Big companies look for people who are experts in a tool they use. Since data.table is in demand for data science and related roles in the job market, this might potentially bring in more contributors to learn and be good at the software.
GitHub Sponsors is a convenient way for people on GitHub to fund the project. Individual developers and maintainers of data.table can have their pages as they deem necessary, or some other source of sponsorship (such as Patreon or Buy Me a Coffee).
A fair proportion is willing to contribute to such a central fund.
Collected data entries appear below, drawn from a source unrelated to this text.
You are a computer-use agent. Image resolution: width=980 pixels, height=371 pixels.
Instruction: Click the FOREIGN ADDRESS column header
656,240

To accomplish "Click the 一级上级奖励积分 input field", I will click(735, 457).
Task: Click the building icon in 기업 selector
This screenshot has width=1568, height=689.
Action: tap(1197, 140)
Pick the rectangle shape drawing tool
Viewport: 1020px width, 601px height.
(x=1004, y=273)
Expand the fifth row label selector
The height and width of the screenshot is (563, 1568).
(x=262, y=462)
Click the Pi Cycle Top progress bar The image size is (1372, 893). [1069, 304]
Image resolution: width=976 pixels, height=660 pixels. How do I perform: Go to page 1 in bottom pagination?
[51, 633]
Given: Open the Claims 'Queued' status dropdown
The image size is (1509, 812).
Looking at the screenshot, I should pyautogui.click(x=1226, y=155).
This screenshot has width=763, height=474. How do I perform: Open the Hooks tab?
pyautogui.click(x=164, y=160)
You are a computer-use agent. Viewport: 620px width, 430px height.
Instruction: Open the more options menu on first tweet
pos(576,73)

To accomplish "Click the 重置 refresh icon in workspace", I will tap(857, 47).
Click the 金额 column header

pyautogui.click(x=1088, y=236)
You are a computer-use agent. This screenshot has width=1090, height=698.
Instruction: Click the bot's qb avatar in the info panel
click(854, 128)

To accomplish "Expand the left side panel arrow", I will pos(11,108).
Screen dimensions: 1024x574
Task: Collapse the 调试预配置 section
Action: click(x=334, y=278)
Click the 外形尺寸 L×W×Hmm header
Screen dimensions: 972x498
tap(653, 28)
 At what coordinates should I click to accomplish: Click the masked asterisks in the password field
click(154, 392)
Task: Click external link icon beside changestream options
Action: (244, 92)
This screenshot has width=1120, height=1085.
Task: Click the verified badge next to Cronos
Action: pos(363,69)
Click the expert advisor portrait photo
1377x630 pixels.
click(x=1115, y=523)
As for how and to whom will these funds be dispersed, or what would be a good way to distribute them proportionately, remains a question.

Summary and Takeaways

Section added by Kelly Bodwin

I don’t have much to add to this one - it’s clear that we need more support structure for open-source maintenance, whether from private sources or public grants or community sponsorship.

Ani’s Roadmap

Here is my list of ideas to potentially do or keep in mind for the agenda going forward:

Creating a GitHub Sponsors page for the Rdatatable organization.
Applying for funding from organizations such as NumFocus (5675) and being a part of communities such as rOpenSci.
Applying for R Consortium grants, and using Kickstarter crowdfunding if required (for project maintenance and implementation of complex features) in the long run.
Getting people involved in data.table-based projects for Summer/Winter of Code programs, such as Google Summer of Code (Interested? Check our page for this year if you would like to apply or take part!).
Brainstorming and organizing Hackathons to spur interest, or some form of data.table-based events (like how tidy-dev-day exists for tidyverse).
Promoting data.table via conferences and open-ended blogs/articles, showcasing its features and benefits of adoption.
Creating videos and interactive tutorials.
Classifying more of issues (if applicable) that fall under or are labelled as ‘beginner-task’.